Le domande a cui è difficile trovare risposta

Come fare a "convincere" un responsabile di una unità di offerta sociosanitaria per persone con disabilità che la sua organizzazione deve lavorare con la prospettiva dell'inclusione sociale delle persone che ha in carico, se fino ad ora è stata premiata solo la custodia e l'assistenza?
Come fare a convincere un assistente sociale di un Comune a svolgere un ruolo di presa in carico globale e complessivo della persona che va oltre l'individuazione del servizio adeguato alla persone ed entra nel merito di cosa e come viene erogato il servizio, se fino ad ora le è stato detto che questo non è di sua competenza?
Come fare a convincere i cittadini e le loro organizzazioni di un certo territorio che è diritto di tutte le persone con disabilità di vivere insieme a loro e di avere le loro stesse opportunità e che questo è un bene anche per loro, se negli ultimi anni hanno visto crescere, ingrandirsi ed essere sempre più legittimate strutture dedicate in cui le persone con disabilità "possano stare bene"?
La rivoluzione a cui più volte il Libro Bianco accenna richiede, per essere attesa, immaginata ed attuata qualcosa di più complesso di una seppure ampia riorganizzazione della gestione dei servizi.
Un primo passo potrebbe essere anche solo quello di non considerare più la disabilità come un tema prettamente sanitario e socio - sanitario, ma come una questione sociale. La visione sanitaria della disabilità ha permesso di accedere a risorse maggiori e più certe rispetto ad altri comparti ma il prezzo da pagare, in termini di mancato riconoscimento dei diritti delle persone con disabilità, si sta rivelando molto alto.
La disabilità, deve essere posta come questione che riguarda tutti i settori della vita e quindi tutti i settori dell'amministrazione, anche quando si parla di interventi rivolti a persone considerate "gravi e gravissime" (definizione che non ha più in realtà titolo ad esistere...)1
Sta forse giungendo il momento di ribadire con forza che la globalità e l'integrazione degli interventi rivolti a tutte le persone con disabilità che ne abbiano bisogno, riguardi non solo il comparto sanitario e quello sociale ma anche e soprattutto quello dell'istruzione e dell'educazione, del lavoro, della casa, del reddito, solo per rimanere nell'ambito delle politiche sociali: ma in realtà l'orizzonte deve ampliarsi alla mobilità, allo sport, alla fruizione della cultura, al tempo libero ed alla partecipazione attiva a tutti i momenti della vita sociale.

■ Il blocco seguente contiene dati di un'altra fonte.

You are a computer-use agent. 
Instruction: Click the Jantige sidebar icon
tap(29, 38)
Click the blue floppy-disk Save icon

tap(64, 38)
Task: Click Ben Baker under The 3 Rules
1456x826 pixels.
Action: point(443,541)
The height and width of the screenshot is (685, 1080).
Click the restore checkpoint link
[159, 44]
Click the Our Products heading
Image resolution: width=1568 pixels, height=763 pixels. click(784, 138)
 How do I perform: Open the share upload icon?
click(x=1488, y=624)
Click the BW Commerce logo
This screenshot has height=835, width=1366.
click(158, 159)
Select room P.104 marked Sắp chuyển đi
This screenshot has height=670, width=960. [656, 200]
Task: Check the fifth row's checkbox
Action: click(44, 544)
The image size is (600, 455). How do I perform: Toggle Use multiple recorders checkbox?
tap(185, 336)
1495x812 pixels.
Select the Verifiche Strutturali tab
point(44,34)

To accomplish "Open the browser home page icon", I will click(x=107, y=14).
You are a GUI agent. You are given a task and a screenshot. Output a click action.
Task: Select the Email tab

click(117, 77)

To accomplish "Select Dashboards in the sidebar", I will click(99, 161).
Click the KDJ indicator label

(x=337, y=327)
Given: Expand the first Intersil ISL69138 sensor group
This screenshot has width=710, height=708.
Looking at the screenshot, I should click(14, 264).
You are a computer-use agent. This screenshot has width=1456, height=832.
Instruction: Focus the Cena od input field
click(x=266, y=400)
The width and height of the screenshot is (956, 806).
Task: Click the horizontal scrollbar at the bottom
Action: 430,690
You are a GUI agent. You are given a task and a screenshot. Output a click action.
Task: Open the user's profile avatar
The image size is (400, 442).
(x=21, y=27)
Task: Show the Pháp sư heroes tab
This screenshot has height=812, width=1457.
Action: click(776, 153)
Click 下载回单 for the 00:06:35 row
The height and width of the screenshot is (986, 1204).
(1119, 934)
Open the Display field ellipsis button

Questo dovrebbe essere il terreno, il luogo dove sviluppare anche la programmazione degli interventi sociosanitari e socioassistenziali rivolti alle persone con disabilità passando, ad esempio, dalla misurazione dei minuti di assistenza alla individuazione di obiettivi (ovviamente specifici, misurabili, attuabili, realistici in tempi definiti) di vita indipendente ed inclusione nella società.